But under the hood there is quite a lot that changed for the better. L3 cache sizes were doubled, which should reduce LLC misses and thus negate some of the higher memory latency. And prefetching was improved a lot, to the same effect.
And I was pleasantly surprised to read that Rome can be configured into a "sub-NUMA clustering" (NPS4) where each core only accesses the 2 memory channels closest to it. Leading to a similar NUMA topology as in Naples with 4 nodes per CPU.
https://www.anandtech.com/show/14694...e-epyc-2nd-gen
This will decrease memory latency quite a bit, leading to better performance in NUMA-aware software.
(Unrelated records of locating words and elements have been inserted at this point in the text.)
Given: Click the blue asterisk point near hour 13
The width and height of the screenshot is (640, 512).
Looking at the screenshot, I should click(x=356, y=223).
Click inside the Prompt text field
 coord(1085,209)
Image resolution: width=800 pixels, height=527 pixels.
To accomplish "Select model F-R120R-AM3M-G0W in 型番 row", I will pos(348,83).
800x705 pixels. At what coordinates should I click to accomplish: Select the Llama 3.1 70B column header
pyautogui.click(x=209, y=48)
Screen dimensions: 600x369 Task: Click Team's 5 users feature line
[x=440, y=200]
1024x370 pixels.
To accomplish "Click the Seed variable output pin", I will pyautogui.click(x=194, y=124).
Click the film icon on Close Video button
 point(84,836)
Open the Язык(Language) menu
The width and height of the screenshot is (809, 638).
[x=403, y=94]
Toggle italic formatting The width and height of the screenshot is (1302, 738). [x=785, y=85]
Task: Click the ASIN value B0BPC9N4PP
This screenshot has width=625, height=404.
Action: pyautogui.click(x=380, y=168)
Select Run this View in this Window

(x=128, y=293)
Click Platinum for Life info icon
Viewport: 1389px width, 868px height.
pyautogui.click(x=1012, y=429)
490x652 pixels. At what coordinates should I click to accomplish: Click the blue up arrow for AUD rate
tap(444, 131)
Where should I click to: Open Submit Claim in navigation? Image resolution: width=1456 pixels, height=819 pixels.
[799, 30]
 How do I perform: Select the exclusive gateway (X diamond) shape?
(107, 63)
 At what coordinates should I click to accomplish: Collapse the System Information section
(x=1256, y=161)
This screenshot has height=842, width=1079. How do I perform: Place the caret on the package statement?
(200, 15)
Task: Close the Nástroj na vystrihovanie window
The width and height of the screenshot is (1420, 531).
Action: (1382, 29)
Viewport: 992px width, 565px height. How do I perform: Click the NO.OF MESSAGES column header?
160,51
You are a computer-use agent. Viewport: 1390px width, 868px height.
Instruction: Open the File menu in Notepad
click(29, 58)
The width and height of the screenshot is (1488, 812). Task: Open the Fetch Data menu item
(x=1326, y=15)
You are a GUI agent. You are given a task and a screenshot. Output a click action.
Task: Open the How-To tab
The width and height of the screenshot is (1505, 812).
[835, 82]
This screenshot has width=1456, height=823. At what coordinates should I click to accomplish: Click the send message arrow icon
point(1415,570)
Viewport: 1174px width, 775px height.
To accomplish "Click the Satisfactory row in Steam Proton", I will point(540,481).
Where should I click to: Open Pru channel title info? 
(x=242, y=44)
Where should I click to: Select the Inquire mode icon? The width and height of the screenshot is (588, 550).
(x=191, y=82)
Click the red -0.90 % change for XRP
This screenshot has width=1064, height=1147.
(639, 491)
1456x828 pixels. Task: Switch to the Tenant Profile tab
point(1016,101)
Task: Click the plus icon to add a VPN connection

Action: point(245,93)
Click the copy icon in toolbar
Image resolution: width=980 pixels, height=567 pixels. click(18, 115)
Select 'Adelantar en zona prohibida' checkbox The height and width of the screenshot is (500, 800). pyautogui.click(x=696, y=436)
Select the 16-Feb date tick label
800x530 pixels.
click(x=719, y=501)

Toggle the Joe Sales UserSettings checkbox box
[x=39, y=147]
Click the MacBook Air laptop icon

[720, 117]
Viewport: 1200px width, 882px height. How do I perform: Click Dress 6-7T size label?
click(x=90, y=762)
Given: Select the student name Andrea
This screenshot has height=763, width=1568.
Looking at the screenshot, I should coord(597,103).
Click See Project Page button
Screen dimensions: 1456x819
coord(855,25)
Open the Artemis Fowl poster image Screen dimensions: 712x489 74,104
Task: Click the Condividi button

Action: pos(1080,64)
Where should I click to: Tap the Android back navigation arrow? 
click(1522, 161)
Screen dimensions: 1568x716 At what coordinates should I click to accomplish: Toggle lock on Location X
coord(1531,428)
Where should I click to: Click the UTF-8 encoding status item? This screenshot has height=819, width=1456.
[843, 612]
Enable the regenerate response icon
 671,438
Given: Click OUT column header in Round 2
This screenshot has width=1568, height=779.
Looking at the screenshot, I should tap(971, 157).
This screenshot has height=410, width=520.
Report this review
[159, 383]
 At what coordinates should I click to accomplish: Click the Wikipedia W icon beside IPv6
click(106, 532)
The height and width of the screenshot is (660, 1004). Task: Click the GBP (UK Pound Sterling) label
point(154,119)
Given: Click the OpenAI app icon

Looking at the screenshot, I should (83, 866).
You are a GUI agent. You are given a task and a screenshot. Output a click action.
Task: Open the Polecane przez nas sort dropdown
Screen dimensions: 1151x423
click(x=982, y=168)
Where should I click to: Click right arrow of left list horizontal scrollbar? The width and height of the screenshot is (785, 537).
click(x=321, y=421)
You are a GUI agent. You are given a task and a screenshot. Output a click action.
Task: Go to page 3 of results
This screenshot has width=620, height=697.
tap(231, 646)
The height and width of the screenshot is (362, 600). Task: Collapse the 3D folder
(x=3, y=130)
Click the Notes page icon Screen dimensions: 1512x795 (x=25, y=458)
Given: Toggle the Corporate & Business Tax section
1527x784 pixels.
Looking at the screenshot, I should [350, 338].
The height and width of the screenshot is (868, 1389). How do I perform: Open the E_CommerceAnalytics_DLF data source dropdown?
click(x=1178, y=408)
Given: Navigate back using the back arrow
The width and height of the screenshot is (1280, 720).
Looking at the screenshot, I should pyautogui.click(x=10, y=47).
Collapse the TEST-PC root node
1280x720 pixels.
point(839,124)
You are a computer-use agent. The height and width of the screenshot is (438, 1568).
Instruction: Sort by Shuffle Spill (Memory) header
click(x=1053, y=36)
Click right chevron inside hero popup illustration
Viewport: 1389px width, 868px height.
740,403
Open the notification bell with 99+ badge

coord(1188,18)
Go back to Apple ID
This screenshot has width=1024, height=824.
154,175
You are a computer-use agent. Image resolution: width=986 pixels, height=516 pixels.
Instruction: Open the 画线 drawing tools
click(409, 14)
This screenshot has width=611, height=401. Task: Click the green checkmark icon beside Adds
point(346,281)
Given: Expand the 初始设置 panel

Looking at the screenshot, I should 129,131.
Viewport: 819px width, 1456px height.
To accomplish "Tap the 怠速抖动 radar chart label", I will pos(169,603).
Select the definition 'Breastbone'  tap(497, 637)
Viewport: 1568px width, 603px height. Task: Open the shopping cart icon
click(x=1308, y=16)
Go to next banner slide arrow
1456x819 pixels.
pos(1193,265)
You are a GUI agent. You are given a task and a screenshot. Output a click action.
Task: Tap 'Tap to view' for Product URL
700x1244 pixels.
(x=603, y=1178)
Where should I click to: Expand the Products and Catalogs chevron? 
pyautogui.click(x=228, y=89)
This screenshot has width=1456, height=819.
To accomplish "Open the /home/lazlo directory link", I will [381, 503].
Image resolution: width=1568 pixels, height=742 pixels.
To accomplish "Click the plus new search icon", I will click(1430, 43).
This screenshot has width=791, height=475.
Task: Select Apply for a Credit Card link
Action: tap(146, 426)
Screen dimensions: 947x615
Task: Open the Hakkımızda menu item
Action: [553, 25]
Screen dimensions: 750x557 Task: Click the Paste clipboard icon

And let's not forget DDR4-3200 versus DDR4-2666. Memory bandwidth is still important, despite all the fuss about memory latency. I wonder when these will become readily available to consumers.
And the prices are pretty spectacular. 1350$ for 24 cores and 2025$ for 32 cores respectively. I am more convinced than ever about an upgrade of my home workstation with 2xEpyc 7301.
Actually I am confused about the "sub-NUMA clustering" (NPS4) setting, since unlike Naples, Rome uses an unified IO die to communicate with memory, my understanding is that in this case all memory modules should be equal to any CCX.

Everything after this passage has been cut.